- **Exercise**
Repeat exactly the lines from the first line of the records through the line containing "4. Install Airflow on Docker (52, 2505)", and nothing more.

[Supplied information — start]

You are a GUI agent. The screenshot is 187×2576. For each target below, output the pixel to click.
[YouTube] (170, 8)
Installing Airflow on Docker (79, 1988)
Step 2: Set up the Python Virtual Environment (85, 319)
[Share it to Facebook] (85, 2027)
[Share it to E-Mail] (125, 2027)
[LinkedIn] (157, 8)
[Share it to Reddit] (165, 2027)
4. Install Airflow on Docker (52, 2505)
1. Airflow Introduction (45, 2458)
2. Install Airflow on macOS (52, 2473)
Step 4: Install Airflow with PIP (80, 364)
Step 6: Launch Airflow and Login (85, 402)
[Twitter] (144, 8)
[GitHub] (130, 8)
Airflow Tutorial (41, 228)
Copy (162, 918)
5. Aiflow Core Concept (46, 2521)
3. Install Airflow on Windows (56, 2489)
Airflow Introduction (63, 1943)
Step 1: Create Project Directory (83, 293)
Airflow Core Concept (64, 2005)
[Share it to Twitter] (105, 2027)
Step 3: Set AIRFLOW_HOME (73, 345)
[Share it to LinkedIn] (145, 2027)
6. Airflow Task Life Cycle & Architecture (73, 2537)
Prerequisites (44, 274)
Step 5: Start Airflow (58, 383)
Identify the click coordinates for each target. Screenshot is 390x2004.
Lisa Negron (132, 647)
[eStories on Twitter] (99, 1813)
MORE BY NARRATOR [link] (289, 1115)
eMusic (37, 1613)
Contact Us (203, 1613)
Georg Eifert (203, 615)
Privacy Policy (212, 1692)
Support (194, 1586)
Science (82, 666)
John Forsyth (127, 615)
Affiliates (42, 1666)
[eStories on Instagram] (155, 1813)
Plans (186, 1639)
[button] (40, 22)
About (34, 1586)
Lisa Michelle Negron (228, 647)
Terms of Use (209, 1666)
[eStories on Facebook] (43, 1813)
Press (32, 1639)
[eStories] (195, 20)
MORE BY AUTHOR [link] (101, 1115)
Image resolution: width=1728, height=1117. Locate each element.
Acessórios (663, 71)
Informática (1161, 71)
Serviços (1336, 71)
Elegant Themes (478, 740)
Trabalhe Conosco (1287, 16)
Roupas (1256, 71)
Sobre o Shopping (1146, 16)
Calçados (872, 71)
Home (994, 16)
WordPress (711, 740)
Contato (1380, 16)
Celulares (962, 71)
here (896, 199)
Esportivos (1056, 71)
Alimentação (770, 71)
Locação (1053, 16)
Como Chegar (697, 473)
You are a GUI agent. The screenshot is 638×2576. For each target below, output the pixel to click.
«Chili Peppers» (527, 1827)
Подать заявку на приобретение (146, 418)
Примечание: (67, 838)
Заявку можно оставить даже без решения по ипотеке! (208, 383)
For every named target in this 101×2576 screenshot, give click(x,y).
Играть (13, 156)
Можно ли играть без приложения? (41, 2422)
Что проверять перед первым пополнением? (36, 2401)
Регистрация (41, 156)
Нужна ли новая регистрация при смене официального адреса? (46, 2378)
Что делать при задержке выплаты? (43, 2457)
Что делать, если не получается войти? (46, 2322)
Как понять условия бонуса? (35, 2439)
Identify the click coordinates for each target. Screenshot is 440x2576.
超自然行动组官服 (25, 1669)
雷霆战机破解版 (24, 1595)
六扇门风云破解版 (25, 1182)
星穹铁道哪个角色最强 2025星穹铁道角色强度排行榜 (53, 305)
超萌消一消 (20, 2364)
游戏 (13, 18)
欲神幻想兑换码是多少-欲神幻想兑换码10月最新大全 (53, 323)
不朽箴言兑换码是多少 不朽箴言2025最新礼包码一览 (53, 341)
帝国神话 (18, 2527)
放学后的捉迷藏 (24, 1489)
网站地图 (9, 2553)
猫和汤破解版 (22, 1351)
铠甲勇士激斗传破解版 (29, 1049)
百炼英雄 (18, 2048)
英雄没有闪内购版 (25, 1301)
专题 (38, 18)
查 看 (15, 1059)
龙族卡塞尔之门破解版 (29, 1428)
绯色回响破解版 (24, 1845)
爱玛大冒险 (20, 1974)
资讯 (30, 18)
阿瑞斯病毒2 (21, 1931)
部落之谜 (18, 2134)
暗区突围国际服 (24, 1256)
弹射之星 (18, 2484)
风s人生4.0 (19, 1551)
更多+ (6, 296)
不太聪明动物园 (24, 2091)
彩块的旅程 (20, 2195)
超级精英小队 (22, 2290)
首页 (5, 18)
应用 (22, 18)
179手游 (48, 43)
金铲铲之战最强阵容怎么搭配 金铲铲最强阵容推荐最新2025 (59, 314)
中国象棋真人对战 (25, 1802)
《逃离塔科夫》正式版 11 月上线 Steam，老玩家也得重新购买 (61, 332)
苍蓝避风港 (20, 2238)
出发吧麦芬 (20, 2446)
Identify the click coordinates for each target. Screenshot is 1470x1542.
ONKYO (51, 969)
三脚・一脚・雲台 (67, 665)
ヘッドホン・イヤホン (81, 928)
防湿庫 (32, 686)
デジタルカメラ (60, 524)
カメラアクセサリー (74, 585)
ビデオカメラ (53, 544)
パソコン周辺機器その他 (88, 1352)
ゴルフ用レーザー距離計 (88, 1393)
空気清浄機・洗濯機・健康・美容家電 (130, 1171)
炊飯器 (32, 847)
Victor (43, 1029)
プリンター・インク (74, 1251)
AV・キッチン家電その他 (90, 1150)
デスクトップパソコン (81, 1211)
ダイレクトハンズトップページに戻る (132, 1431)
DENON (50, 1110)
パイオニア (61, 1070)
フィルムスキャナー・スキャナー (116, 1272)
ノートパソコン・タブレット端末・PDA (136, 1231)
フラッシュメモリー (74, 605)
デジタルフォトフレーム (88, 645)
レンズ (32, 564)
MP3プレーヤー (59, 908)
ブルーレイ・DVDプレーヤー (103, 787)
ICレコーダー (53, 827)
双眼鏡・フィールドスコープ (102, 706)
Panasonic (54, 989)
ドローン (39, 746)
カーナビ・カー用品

[Supplied information — finish]

- **Problem solution**
You are a GUI agent. The screenshot is 187×2576. For each target below, output the pixel to click.
[YouTube] (170, 8)
Installing Airflow on Docker (79, 1988)
Step 2: Set up the Python Virtual Environment (85, 319)
[Share it to Facebook] (85, 2027)
[Share it to E-Mail] (125, 2027)
[LinkedIn] (157, 8)
[Share it to Reddit] (165, 2027)
4. Install Airflow on Docker (52, 2505)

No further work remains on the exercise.